Terhitung, mungkin sudah 10 hari saya sakit demam berdarah. Lupa, kapan mulai sakit ini berjangkit, yang jelas sehari setelah saya memotong rambut dan diskusi soal pluralisme bersama si Baiquni (baiquni yang lain), Irfandi, Abdul Ghaffar, dan Mirza Abdi. Padahal, besoknya direncanakan akan bertemu dengan salah seorang bule untuk mendengarkan sejarah kristenisasi (bukan sebagai ajang debat namun sebagai pengetahuan tambahan tentang perkembangan kristen), tetapi karena sakit saya tidak bisa menghadiri diskusi tertutup tersebut.
Saya baru ke dokter pada hari kedua. Saat itu kepala saya sudah terlalu pusing dan panas tinggi.
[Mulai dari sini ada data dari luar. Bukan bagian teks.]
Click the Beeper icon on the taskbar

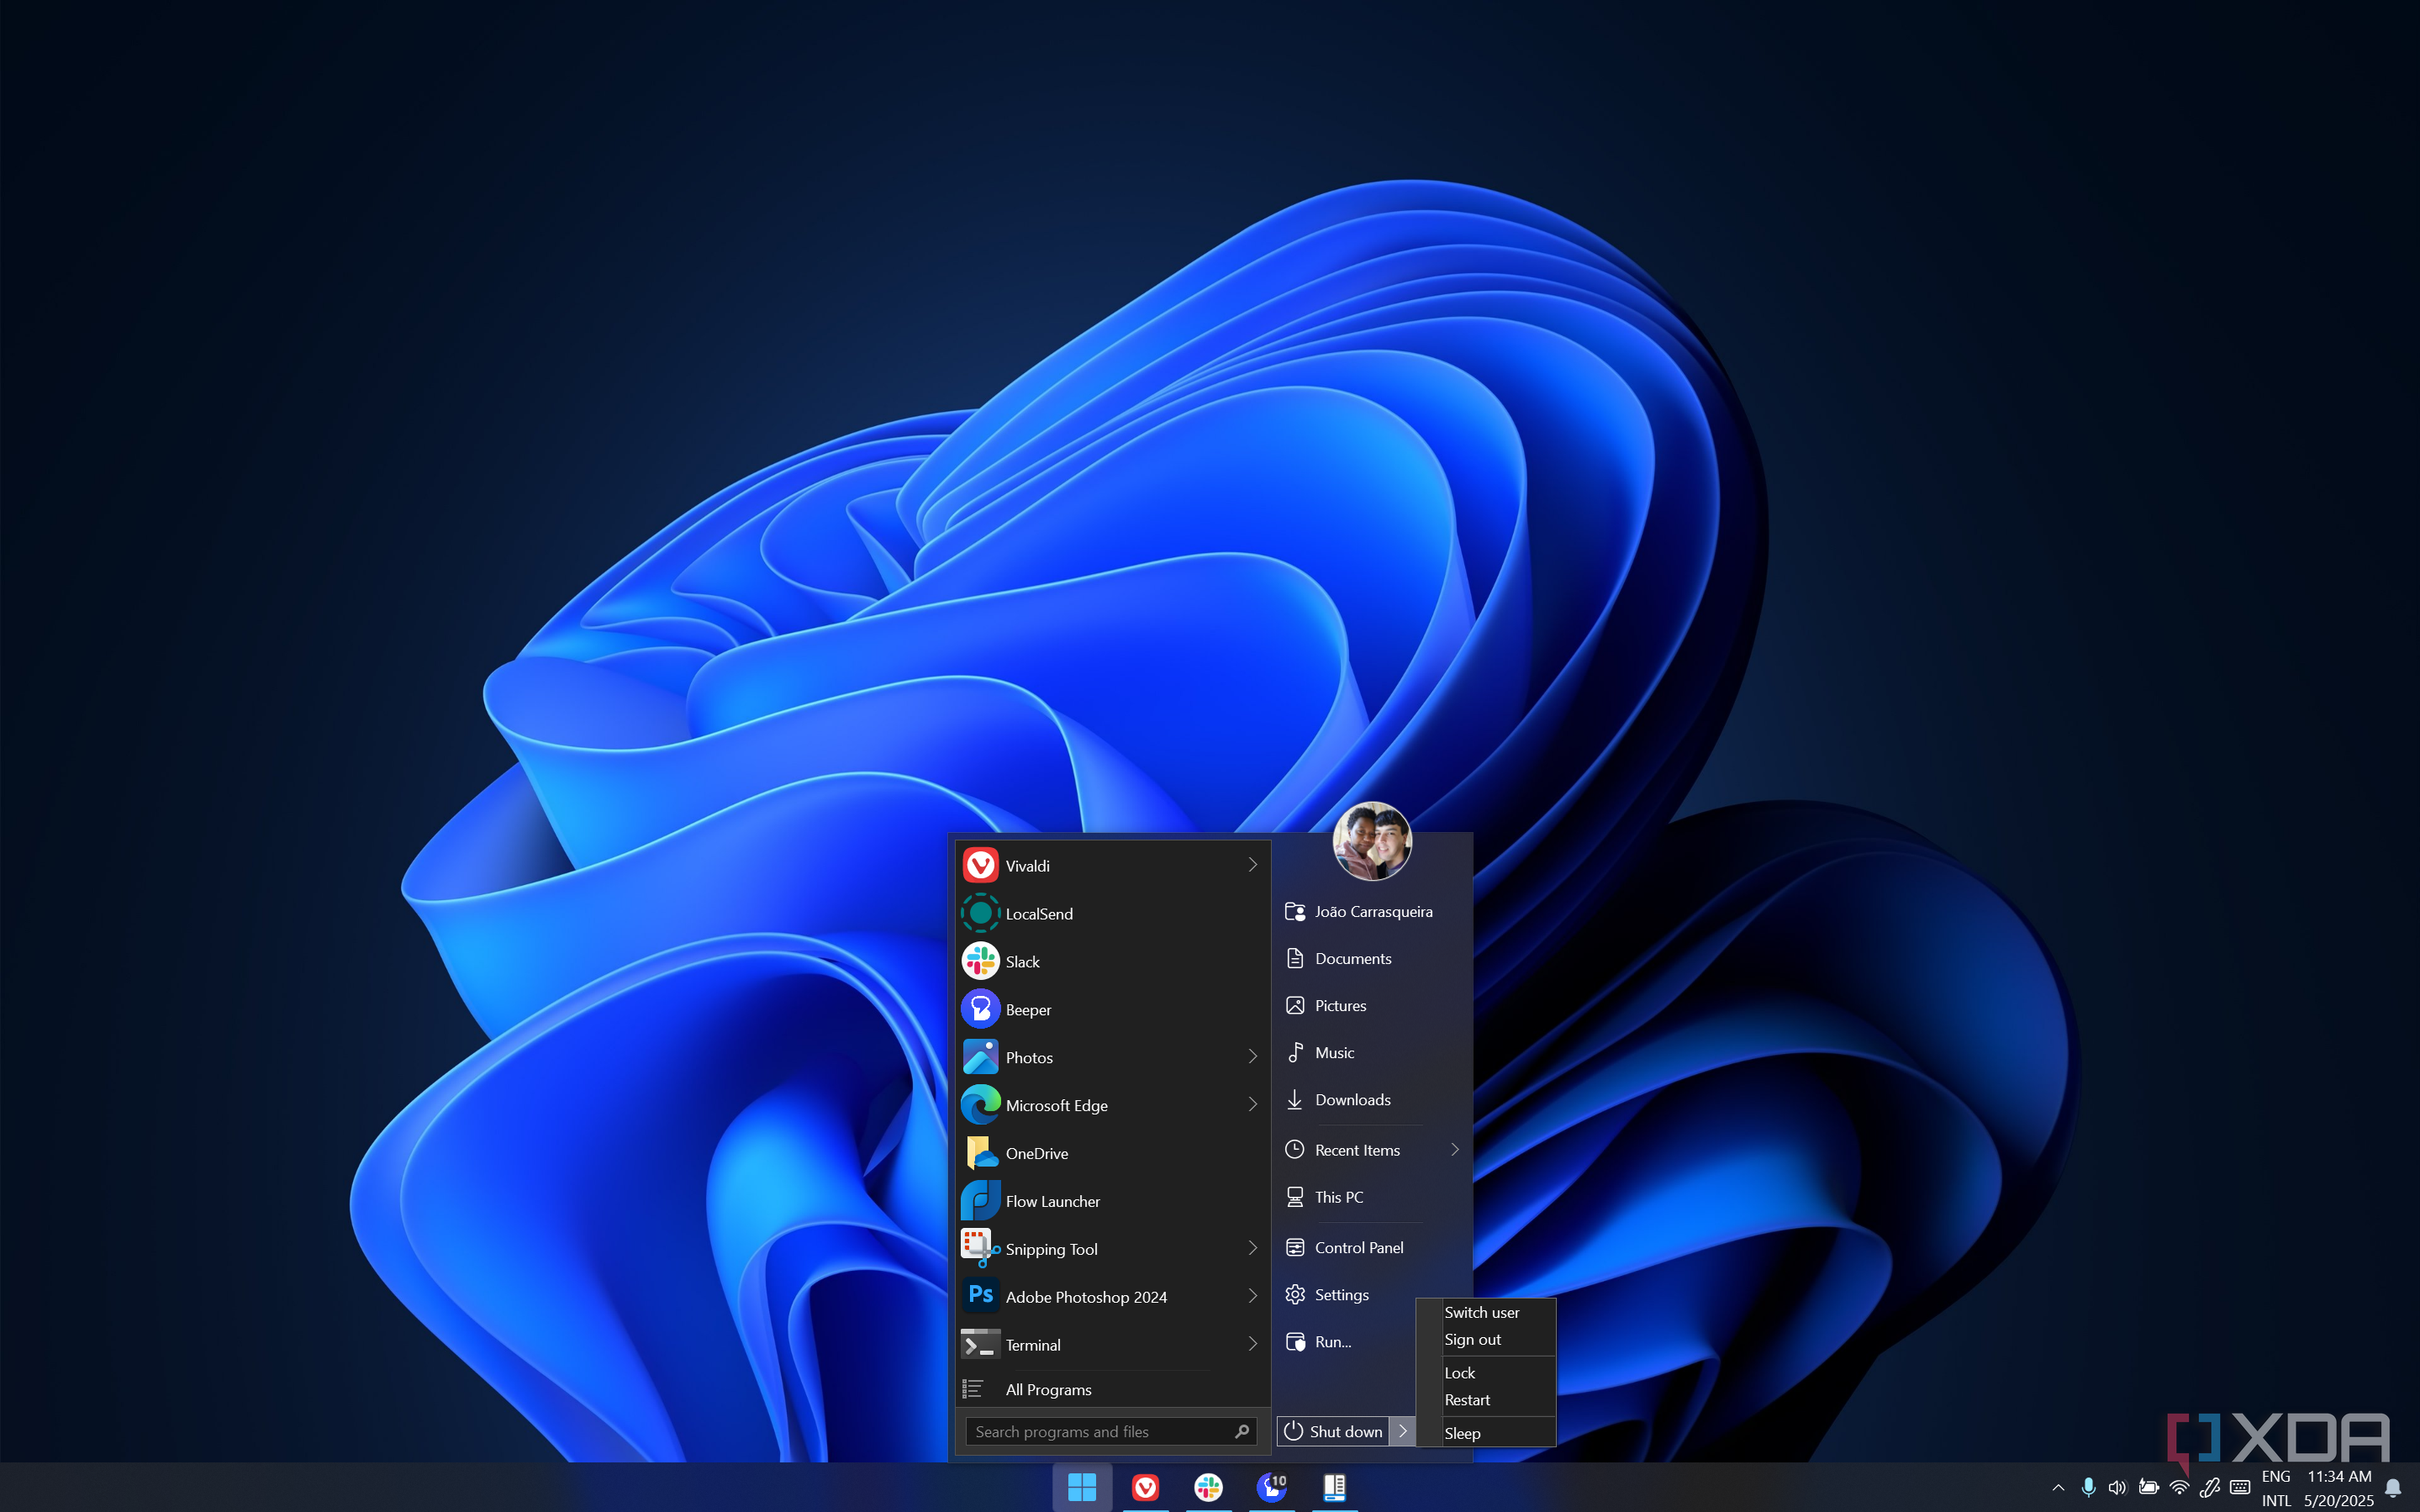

Mendengar keluhan saya tentang badan yang nyeri, sakit kepala, dan demam maka dokter pun berkesimpulan besar kemungkinan saya teridap penyakit demam berdarah. Namun kata dokter saya tidak perlu khawatir, yang penting banyak minum saja. Oh ya, kata dokter juga, juga trombosit saya di bawah 100, saya disuruh segera opname di rumah sakit.
Jadi, selama sakit saya cuma tertidur di rumah. Mamak sempat bertanya, mengapa tidak ada teman yang menjenguk? Saya sebenarnya tidak ambil pusing mengapa tidak ada yang menjengguk, sudah cukup repot dengan sakit mengapa pula harus direpotkan mengapa orang lain tidak peduli terhadap sakit saya? Ya, saat itu saya tidak ambil pusing.
Ada beberapa sms masuk yang tidak bisa saya balas karena terlalu lemah kondisi badan saya ini, juga telepon yang tidak mungkin saya angkat. Kadang merasa sedih juga, mungkin orang yang menghubungi saya pasti membutuhkan dan mengharapkan bantuan saya namun karena sakit saya terhenti untuk membantu mereka. Maaf yaaa…
Oh ya, kembali ke topik kenapa tidak ada yang jenguk? Saya menduga-duga juga. Tetapi besar kemungkinan karena kehadiran saya tidak begitu nyata di dunia ini. Tidak ada orang yang peduli apakah saya ada atau tidak. Tidak ada orang yang benar-benar care dengan posisi saya. Saya cuma dicari ketika mereka butuh dan cepat terlupa saat mereka selesai dengan kebutuhan akan saya. Itu kesimpulan saya.
Kesimpulan yang lain adalah: apakah saya sakit atau tidak, orang tidak peduli. Sekilas mirip dengan kesimpulan di atas, namun sebenarnya berbeda. Ini lebih kepada sikap sosial yang melihat kedudukan saya tidak memiliki tempat dalam strata sosial. Begitulah.
Terlepas dari kedua kesimpulan di atas, saya sebenarnya tidak begitu peduli dengan orang-orang dan anggapan mereka terhadap saya. Jika dibilang saya tidak memiliki teman, nyatanya ada juga yang berteman dengan saya. Jadi saya merasa nyaman walau teman saya tidaklah banyak. Bahkan teman yang sedikit namun akrab. Saya memiliki teman yang bisa diajak susah seperti Ghaffar, Anton, dan Joko yang sering karaoke bersama atau si Irfandi. Jadi, saya tidak begitu merasa seperti tidak memiliki harapan.
Berita baiknya dari semua ini adalah saya sudah kembali sehat walau kepala saya masih suka pusing dan seperti melayang.